Under this proposed approach, an employee of the Little Sisters who desires extra prescription eyeglasses could use her HRA or HSA for that purpose—while her co-worker could use that account to obtain birth control. In neither case would the Little Sisters (or any other similarly sincere religious employer) participate in the employee’s decision regarding how to expend health care account dollars.

The Little Sisters and their supporters might retort that providing HSAs and HRAs still implicates them in the contraceptive services an employee can obtain with her HSA or HRA funds. However, that employee can use her cash wages to purchase such services. Employers cannot veto their employees’ use of their wages. The funds put into HSAs and HRAs are no different; they are wages which belong to the employee to spend as she sees fit on medical care the employee desires. An employee’s decision how to spend her HSA or HRA funds is the employee’s decision, not the employer’s.

At the other end of the spectrum, some women’s health advocates might argue that a tax-advantaged account is an inadequate replacement for employer-financed contraception coverage. However, in a defined contribution culture such as ours, tax-favored 401(k) accounts are how we save for retirement, tax-favored 529 accounts are how we pay for college, tax-favored transit accounts are how we pay for parking and commuting costs—and tax-favored HRAs and HSAs are increasingly how we purchase medical services.

The Little Sisters’ work is admirable and their views are sincere. Similarly sincere are those who believe that employer-provided medical coverage should include contraception services to which the Little Sisters object. A society that respects religious conscience and individual autonomy should accommodate both these concerns. The HSA/HRA option is the best way to reconcile these contrasting views in a civil and respectful way.

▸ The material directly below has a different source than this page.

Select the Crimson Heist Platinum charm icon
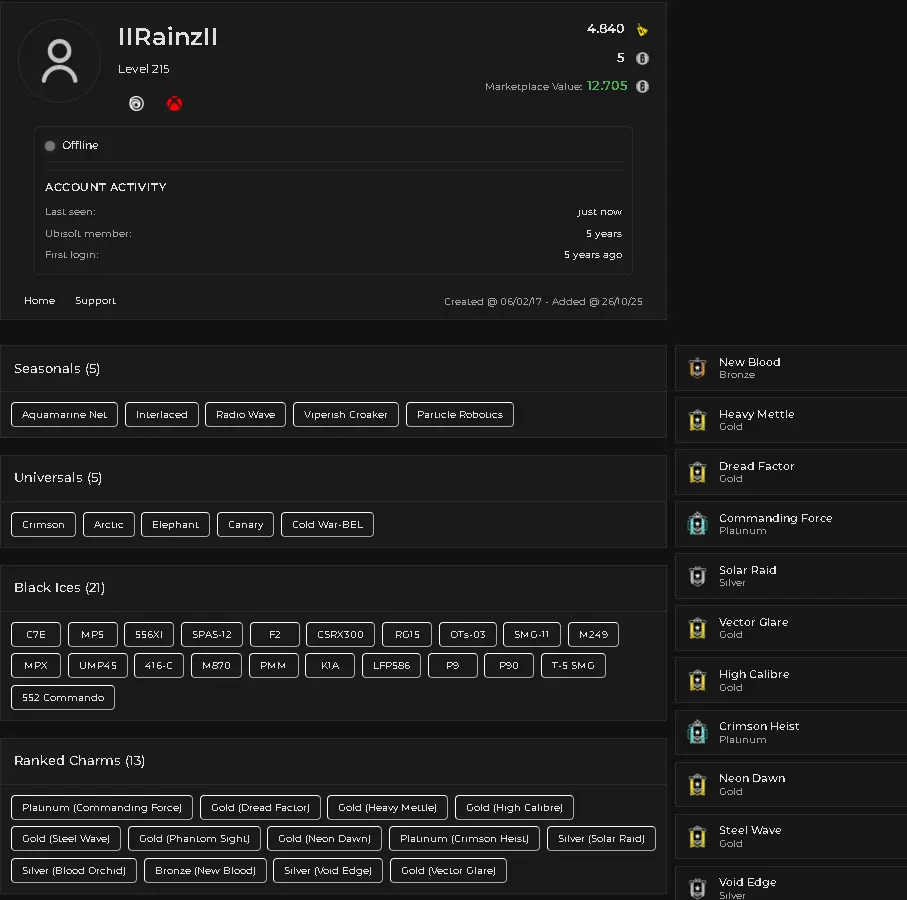907x900 pixels. (x=697, y=732)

Image Credit: “Ritual” by Monik Markus. CC BY 2.0 via Flickr.

Recent Comments

  1. George D. Burns

    Your comparison of wages with HSA/HRA funds is not valid. The employee has paid the taxes due before the net wages can be spent. The HSA/HRA are not included in the taxable income of the employee. You cover these points yet somehow, still found it logical to say that the HSA/HRA funds are no different. It is not the employer who dictates how the HSA/HRA funds can be spent, it is the IRC and Treas Regs. Unless the employee pays applicable taxes on the employer’s contribution to an HSA/HRA there is a difference.

  2. BenefitJack

    Sorry, funding an HSA or an HRA won’t comply with IRS guidance on no cost sharing preventive services – meaning the little sisters get to pay for medical, contribute to a HSA and then pay the $100 per person, per day penalty for providing non-compliant coverage.

    Stop making excuses for a failed design and stupid mandates. Only in PPACA 2010 can someone think it is a good idea, good public policy, competent design to mandate no cost sharing birth control coverage, while excluding hospital coverage, coverage for physician services, and coverage for prescription drugs in the “minimum essential coverage” mandate.

    Time to acknowledge the gaps and design failure that is PPACA 2010.

  3. Brian

    While an interesting proposal, it would amount to a tax on the exercise of religious belief and be smacked down by the courts easily.

  4. Bill Bettag

    Excellent article and excellent concept. I have been implementing HDHPs with HSAs for years and this is still an untapped solution to the battles that still are being waged regarding what should and what shouldn’t be covered.

    We are fighting battles that really don’t need to be fought. Have health plans that individuals can select the core coverage that they want and need. Develop HSAs to allow individuals to pick and choose more specific types of health care that meet their social and spiritual criteria.